Mittwoch, 5. Dezember 2007

Mindestens 25 Tote: Anschlagsserie
überschattet Besuch von Gates im Irak

  • US-Verteidigungsminister will stabilen & sicheren Irak

Eine Serie von Bombenanschlägen hat einen vorher nicht angekündigten Besuch von US-Verteidigungsminister Robert Gates im Irak überschattet. Mindestens 25 Menschen wurden dabei getötet. Dessen ungeachtet erklärte Gates nach Gesprächen mit seinem irakischen Kollegen Abdul Kader al-Obeidi, nach seinem Dafürhalten sei "ein sicherer und stabiler Irak in Reichweite". Es müsse aber auch noch viel getan werden, um die Gewalt zu stoppen, sagte Gates und mahnte zur Geduld.

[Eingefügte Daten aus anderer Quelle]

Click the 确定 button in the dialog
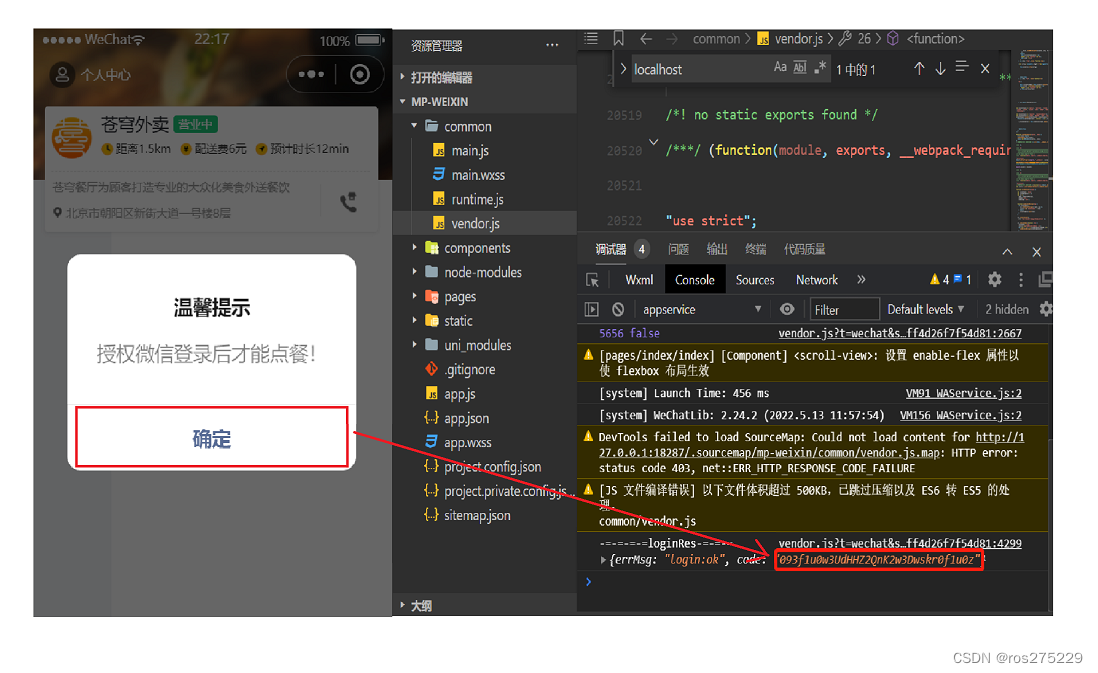 tap(211, 437)
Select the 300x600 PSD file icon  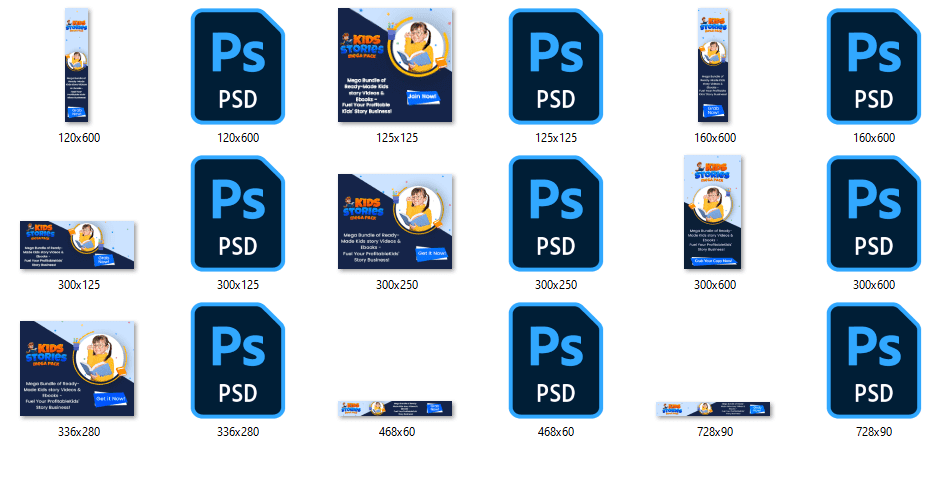pos(874,213)
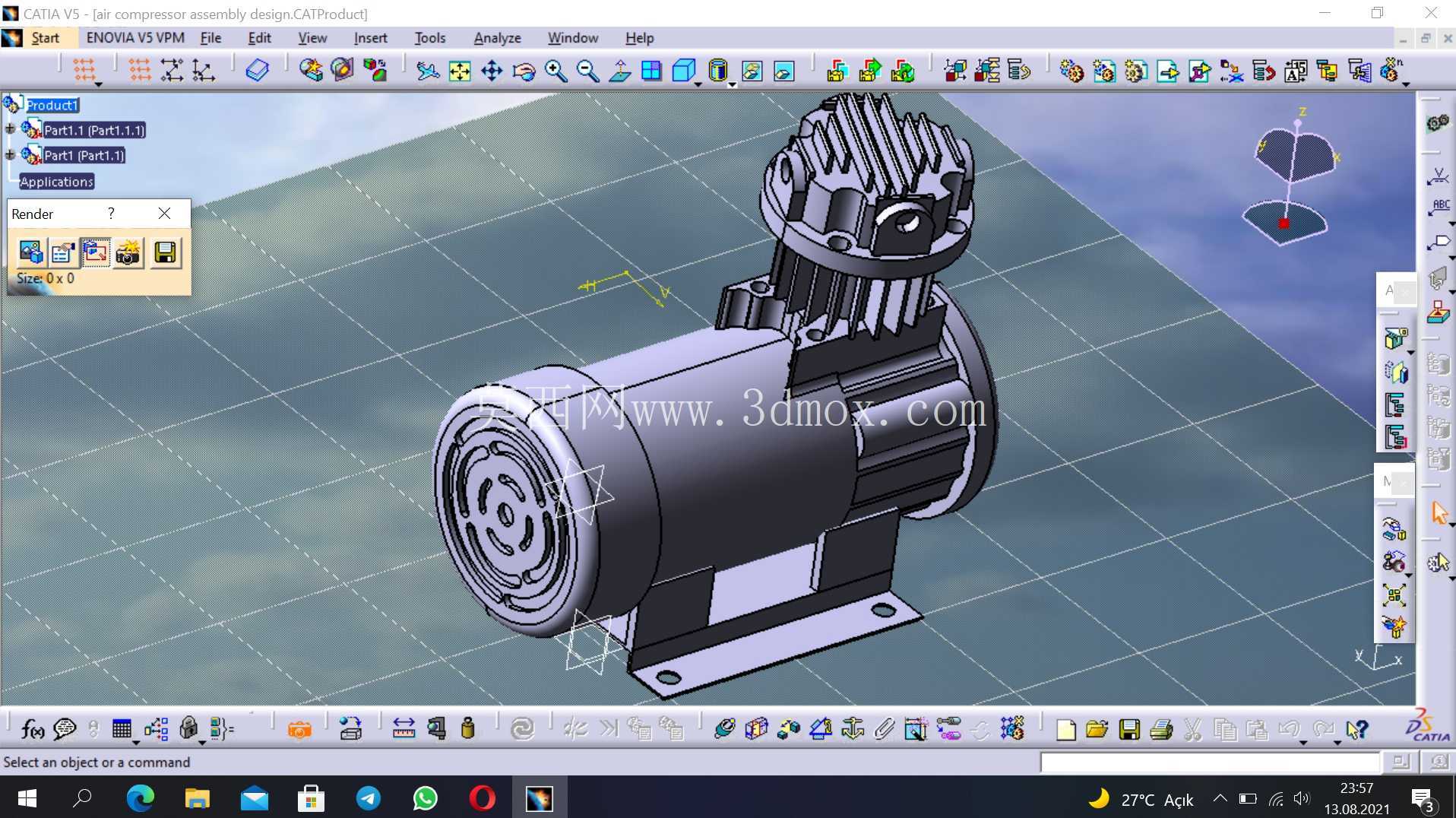
Task: Click the Render Shooting camera icon
Action: 128,253
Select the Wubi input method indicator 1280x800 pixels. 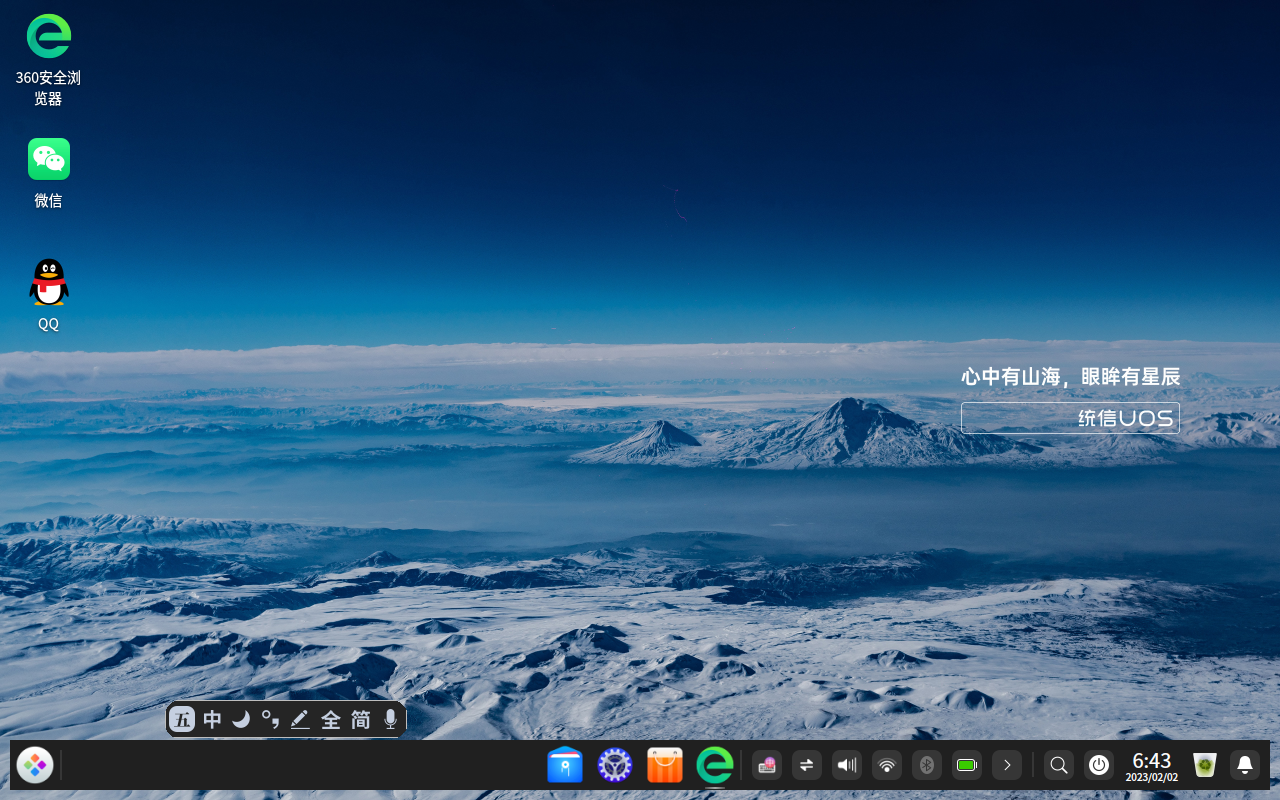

Der Minister verwies darauf, dass die Gewalt im Irak in den vergangenen Monaten insgesamt zurückgegangen sei. Dies habe zahlreiche Flüchtlinge dazu bewogen, in den Irak zurückzukehren. Auch hätten die Investitionen aus dem Ausland zugenommen. All das lasse die Hoffnung wachsen. Besorgt äußerte sich Gates hingegen über einen Anstieg der Gewalt im früher eher ruhigen Nordirak. Er sei aber erfreut zu hören, dass die irakischen Streitkräfte zurückschlügen.

Schwerster Anschlag in Stadtteil Karradah
Der schwerste Anschlag ereignete sich in dem größtenteils von Schiiten bewohnten Bagdader Stadtteil Karradah. Bei der Explosion einer Autobombe kamen dort nach Polizeiangaben mindestens 16 Menschen ums Leben, 28 wurden verletzt. Die Bombe im Zentrum der Hauptstadt detonierte kurz vor der Pressekonferenz von Gates und Obeidi.

Drei weitere Autobombenanschläge wurden in Bakuba, Kirkuk und Mossul verübt, wie die Polizei mitteilte. In Bakuba seien bei dem Angriff eines Selbstmordattentäters auf eine Bushaltestelle fünf Menschen getötet und 20 verletzt worden, in Kirkuk tötete eine in einem geparkten Auto versteckte Bombe drei kurdische Soldaten. Bei dem Anschlag in der nordirakischen Stadt Mossul wurde den Angaben zufolge eine Zivilperson getötet, sieben Menschen wurden verletzt.

Gates war zu seinem sechsten Besuch im Irak zunächst in Mossul gelandet und anschließend nach Bagdad weitergeflogen. Er beriet unter anderem mit Vertretern der Streitkräfte darüber, wie die nach einer Erhöhung der Truppenstärke im Irak erreichte Verringerung der Gewalt in den meisten Regionen des Landes nachhaltig gesichert werden kann.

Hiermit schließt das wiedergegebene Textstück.